§ **Set problem**
Show each line of the records below that contains the word "with", copied in full. Matching is case-sensitive.

§ **Data supplied**
____

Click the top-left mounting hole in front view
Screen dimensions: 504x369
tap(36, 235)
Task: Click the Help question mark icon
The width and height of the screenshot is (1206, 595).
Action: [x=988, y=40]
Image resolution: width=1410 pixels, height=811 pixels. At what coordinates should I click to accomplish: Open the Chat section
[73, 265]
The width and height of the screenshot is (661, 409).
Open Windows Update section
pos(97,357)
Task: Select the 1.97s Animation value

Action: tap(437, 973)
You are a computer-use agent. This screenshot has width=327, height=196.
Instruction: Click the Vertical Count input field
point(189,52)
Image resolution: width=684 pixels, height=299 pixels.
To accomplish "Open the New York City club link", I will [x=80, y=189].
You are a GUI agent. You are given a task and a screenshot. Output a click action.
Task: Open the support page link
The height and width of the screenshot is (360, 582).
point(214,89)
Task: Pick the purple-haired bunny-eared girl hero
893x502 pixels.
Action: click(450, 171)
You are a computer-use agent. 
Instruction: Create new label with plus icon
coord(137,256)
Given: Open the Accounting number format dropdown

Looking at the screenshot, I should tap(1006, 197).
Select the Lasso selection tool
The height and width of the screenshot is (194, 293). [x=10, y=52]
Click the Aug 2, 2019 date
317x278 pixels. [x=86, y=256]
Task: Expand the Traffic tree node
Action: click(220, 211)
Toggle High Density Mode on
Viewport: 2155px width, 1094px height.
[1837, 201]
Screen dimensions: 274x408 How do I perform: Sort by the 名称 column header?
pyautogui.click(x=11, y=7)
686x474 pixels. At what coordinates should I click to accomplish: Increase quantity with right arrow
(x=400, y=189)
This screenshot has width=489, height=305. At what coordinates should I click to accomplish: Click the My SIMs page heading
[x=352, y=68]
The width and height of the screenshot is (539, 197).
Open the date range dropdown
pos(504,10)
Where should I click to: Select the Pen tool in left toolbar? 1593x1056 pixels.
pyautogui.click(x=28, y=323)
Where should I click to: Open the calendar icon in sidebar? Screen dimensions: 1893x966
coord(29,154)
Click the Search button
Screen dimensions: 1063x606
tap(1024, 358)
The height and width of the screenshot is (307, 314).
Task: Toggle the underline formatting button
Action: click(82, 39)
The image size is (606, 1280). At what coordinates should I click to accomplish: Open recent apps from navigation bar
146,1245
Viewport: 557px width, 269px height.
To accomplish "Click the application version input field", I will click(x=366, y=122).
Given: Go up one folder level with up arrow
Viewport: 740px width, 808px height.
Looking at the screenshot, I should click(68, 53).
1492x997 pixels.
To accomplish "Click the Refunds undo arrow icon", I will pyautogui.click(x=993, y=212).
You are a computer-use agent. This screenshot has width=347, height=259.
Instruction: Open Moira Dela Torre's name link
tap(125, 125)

____

§ **The response**
Instruction: Create new label with plus icon
686x474 pixels. At what coordinates should I click to accomplish: Increase quantity with right arrow
Given: Go up one folder level with up arrow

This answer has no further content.